PROBLEM STATEMENT
Swap "dropdown" for "menu" in the lines between the line holding "The height and" and the line holding "This screenshot has height=564, width=951.", inclusive, and return only those lines with everything else unchanged. Omit the pictures from your answer.
*** RECORDS FOR PROCESSING ***
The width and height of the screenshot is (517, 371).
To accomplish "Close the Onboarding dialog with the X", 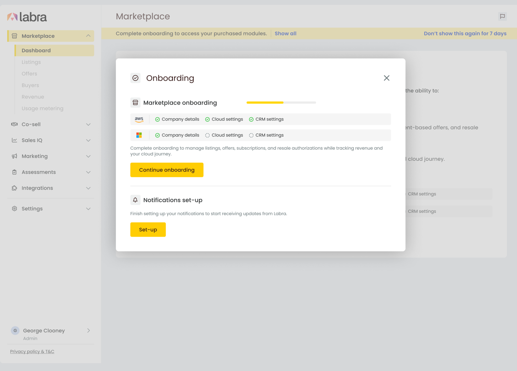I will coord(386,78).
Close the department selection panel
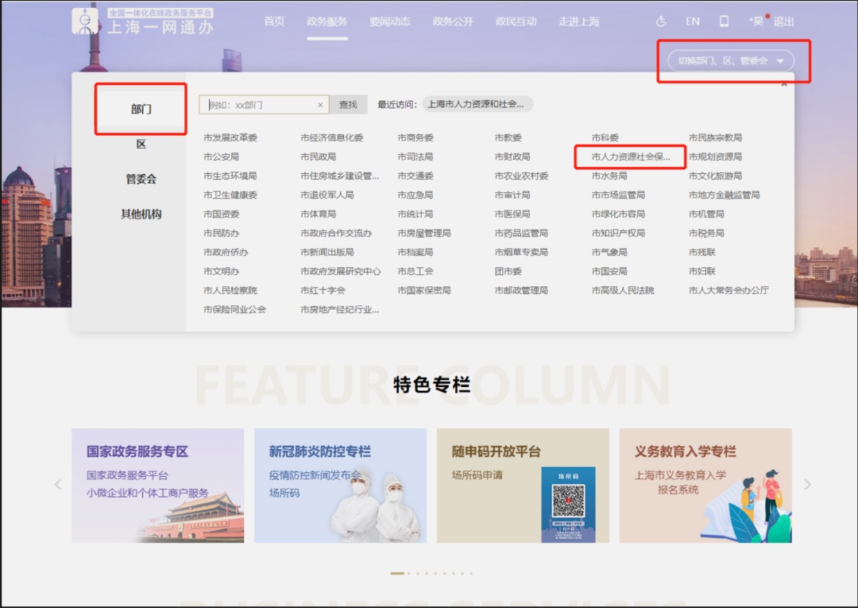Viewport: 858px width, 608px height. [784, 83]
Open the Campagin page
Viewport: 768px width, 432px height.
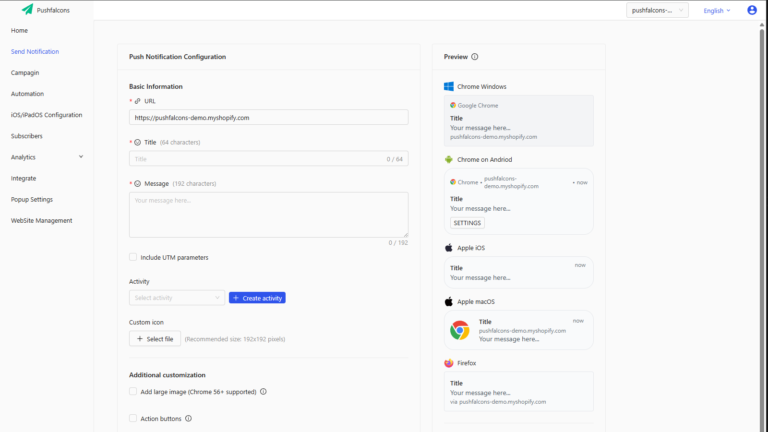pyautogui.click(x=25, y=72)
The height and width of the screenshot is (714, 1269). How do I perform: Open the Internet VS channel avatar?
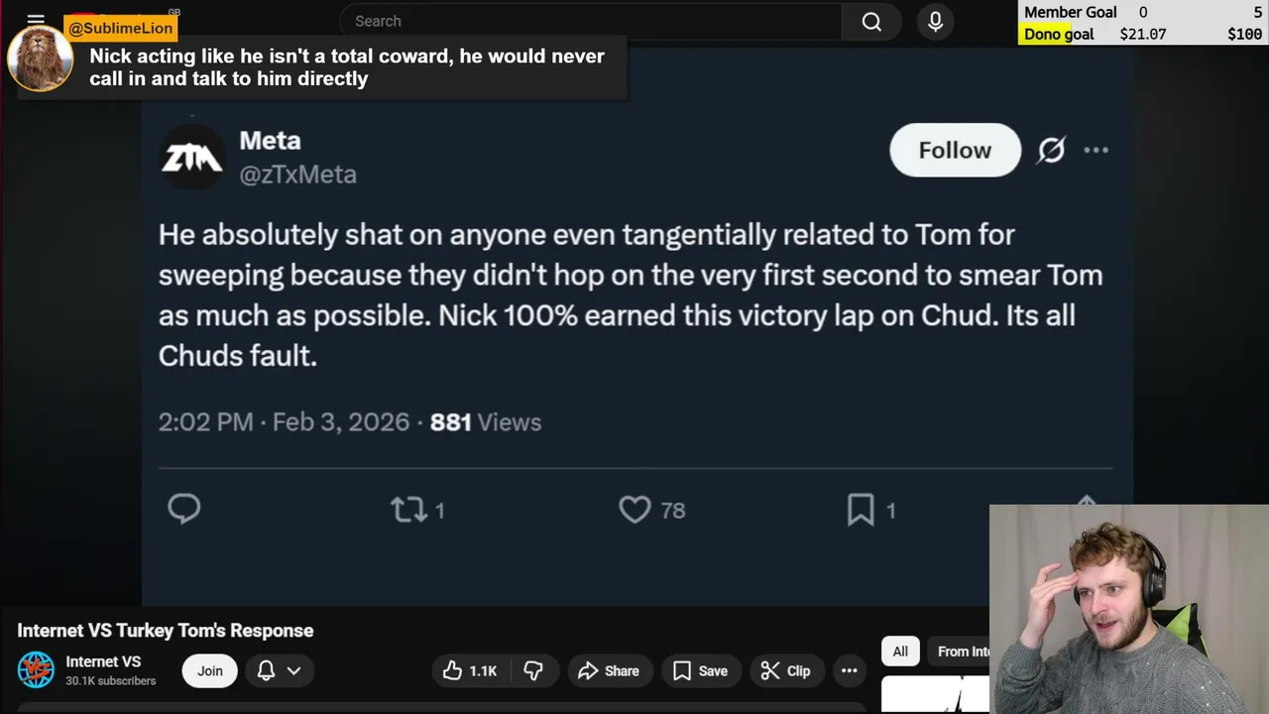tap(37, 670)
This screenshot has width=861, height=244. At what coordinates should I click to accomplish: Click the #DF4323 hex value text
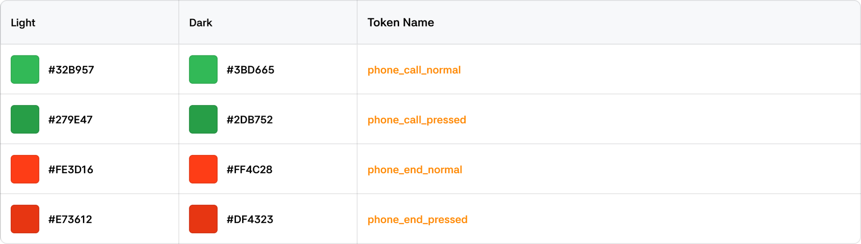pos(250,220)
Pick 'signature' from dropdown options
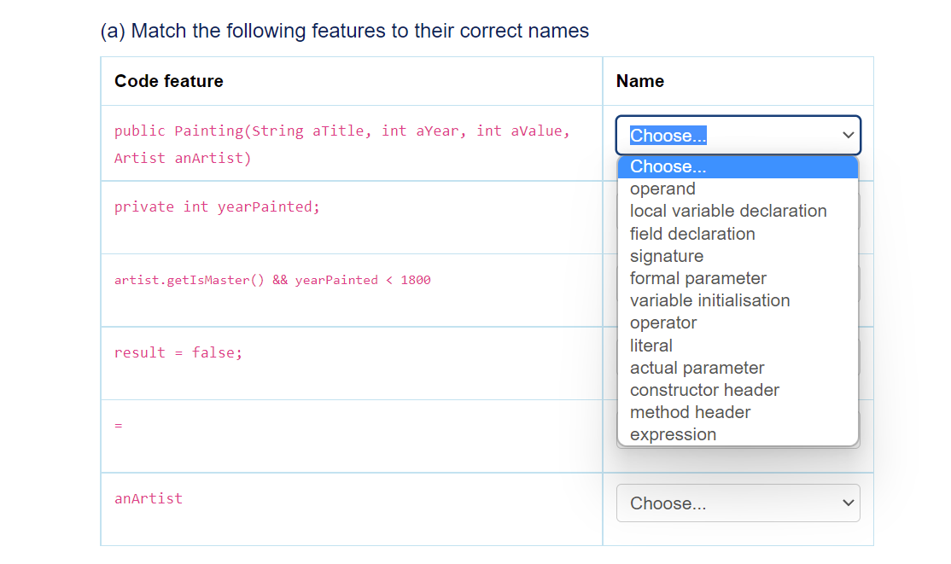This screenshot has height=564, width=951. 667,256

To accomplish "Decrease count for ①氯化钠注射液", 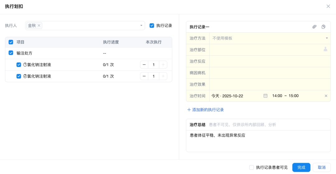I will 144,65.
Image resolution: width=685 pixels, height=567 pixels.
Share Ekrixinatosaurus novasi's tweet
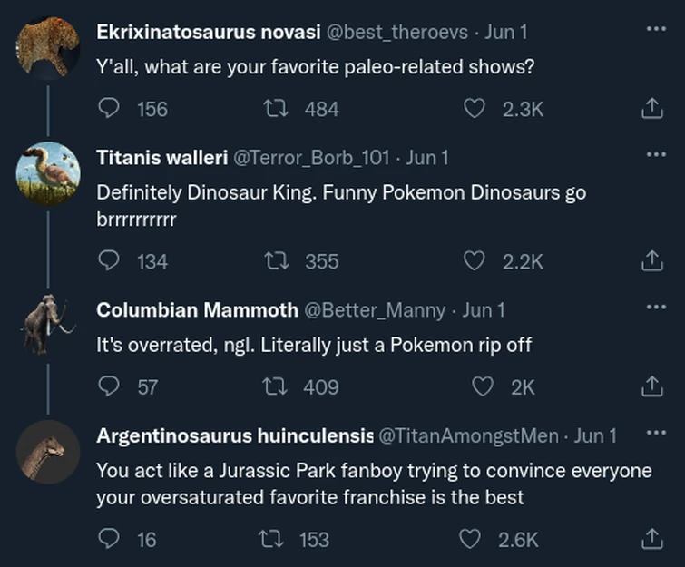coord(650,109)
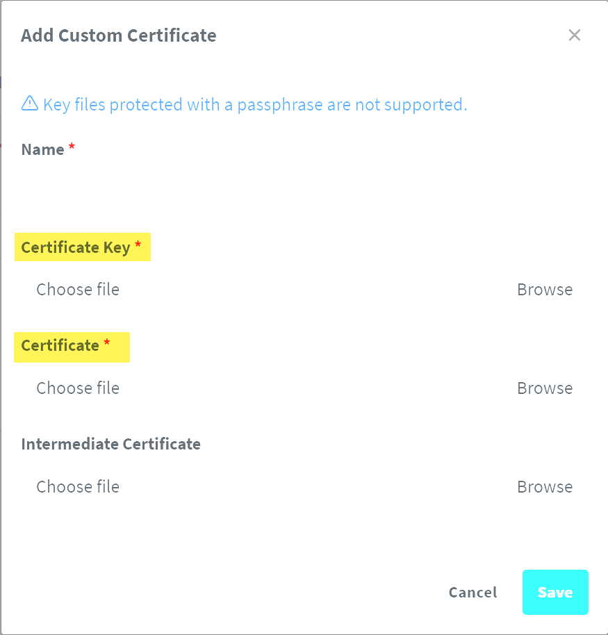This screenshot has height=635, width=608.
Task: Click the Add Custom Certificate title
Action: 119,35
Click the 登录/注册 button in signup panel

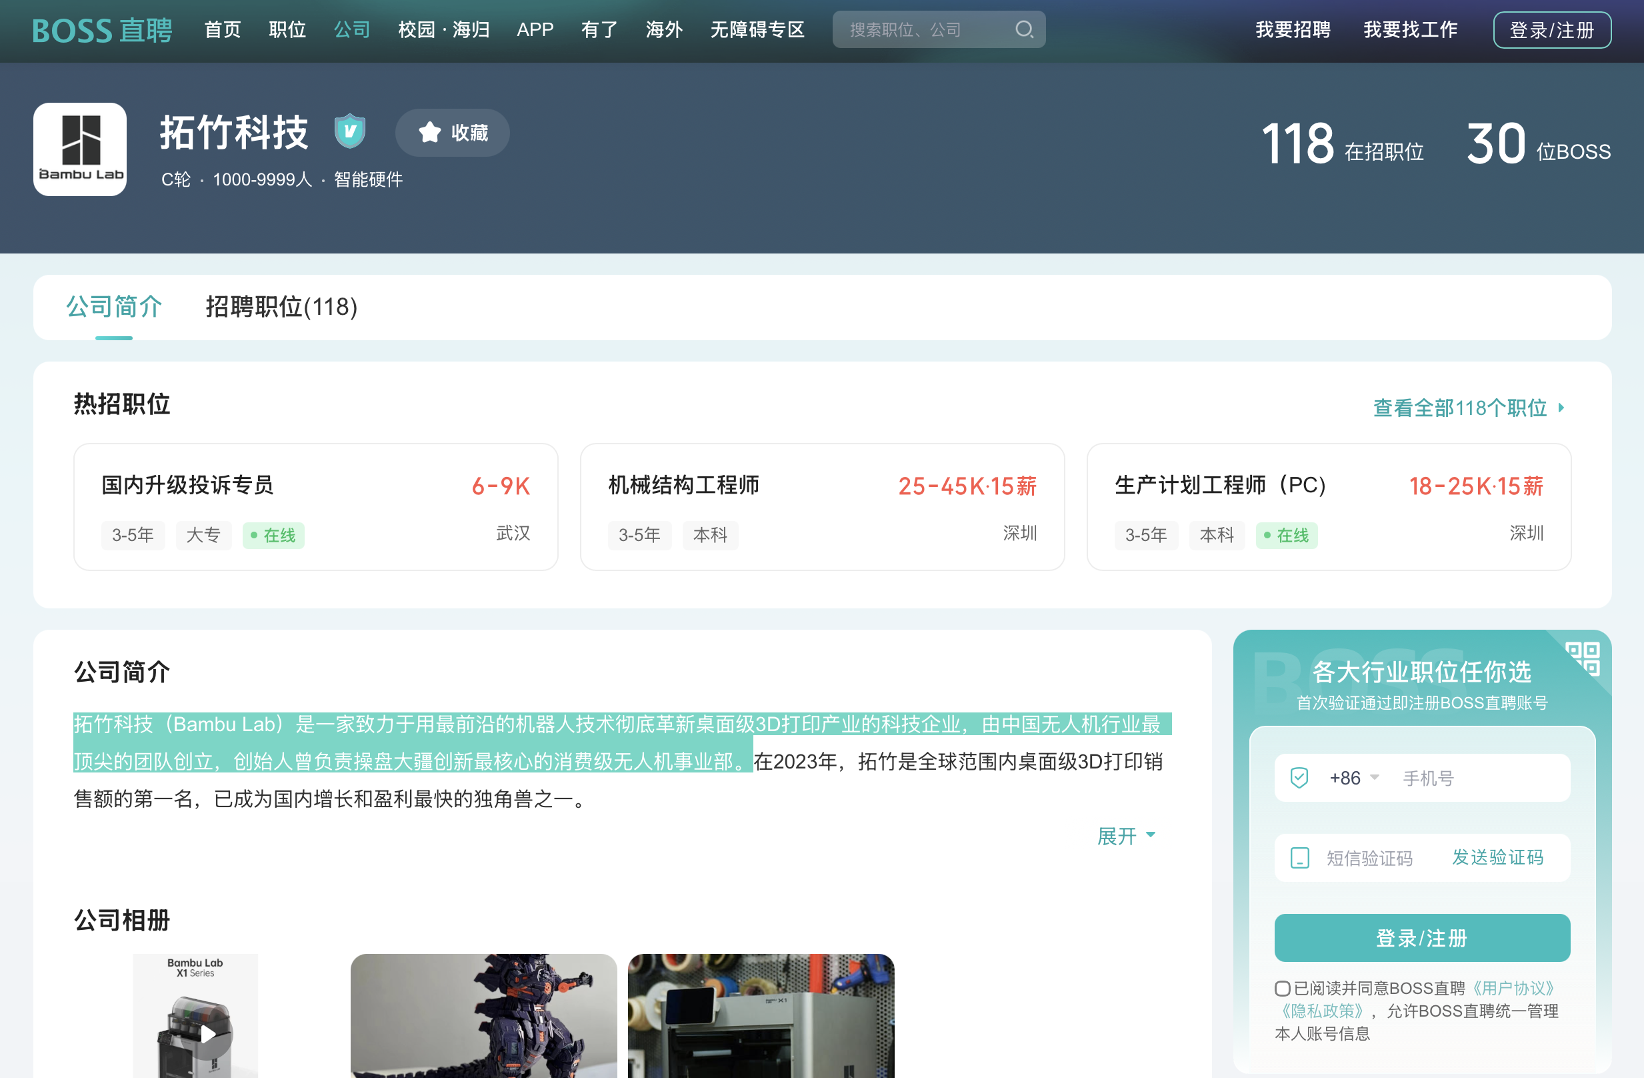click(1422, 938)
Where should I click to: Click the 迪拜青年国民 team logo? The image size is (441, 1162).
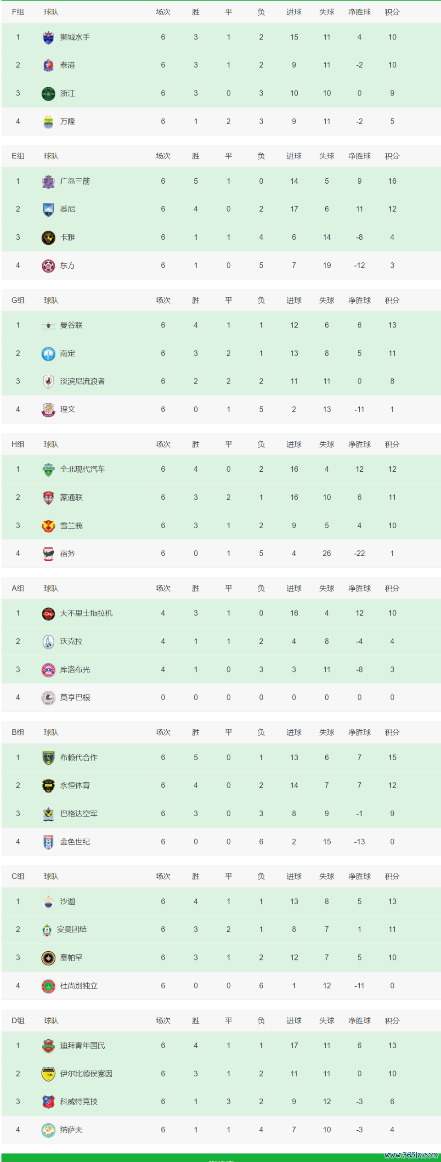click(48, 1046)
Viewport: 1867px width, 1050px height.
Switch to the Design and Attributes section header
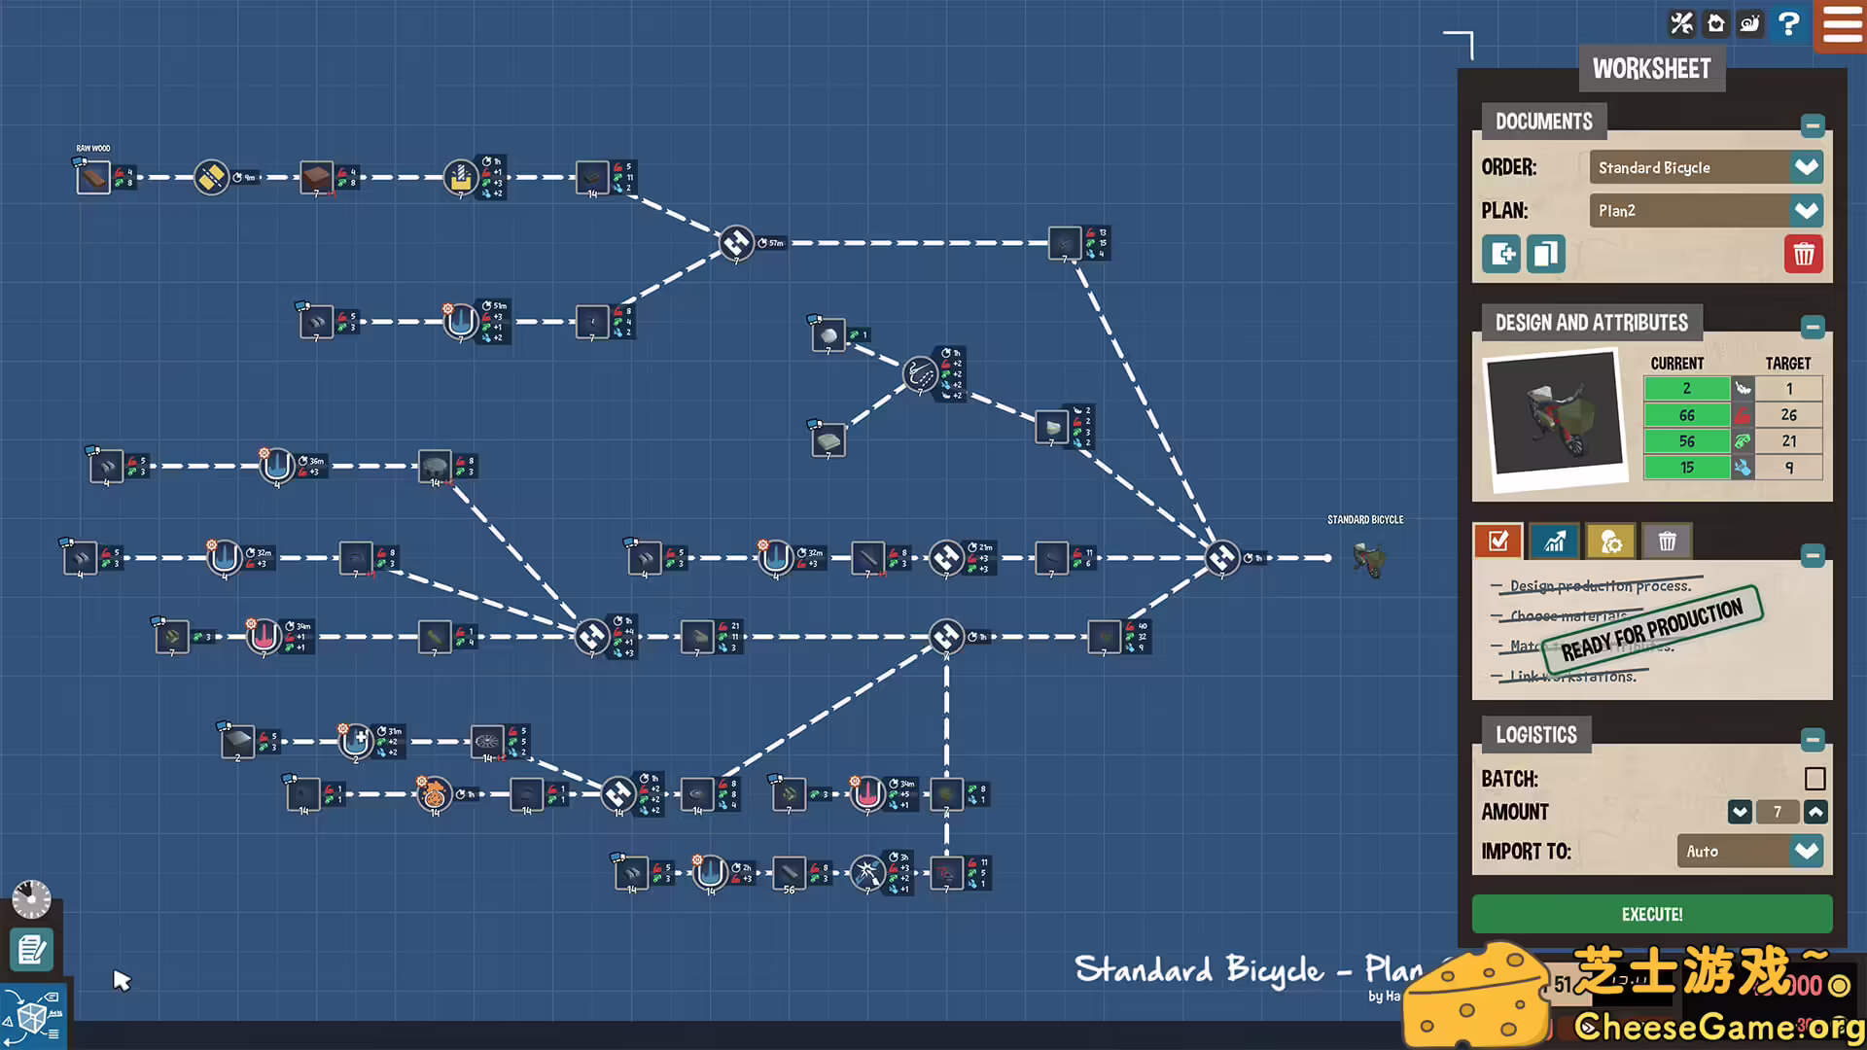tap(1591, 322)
***
FINAL RESULT
The height and width of the screenshot is (714, 1269). How do I perform: Open the Internet VS channel avatar?
tap(37, 670)
This screenshot has width=861, height=244. At what coordinates should I click to accomplish: Click the #DF4323 hex value text
pos(250,220)
Pick 'signature' from menu options
This screenshot has height=564, width=951. 667,256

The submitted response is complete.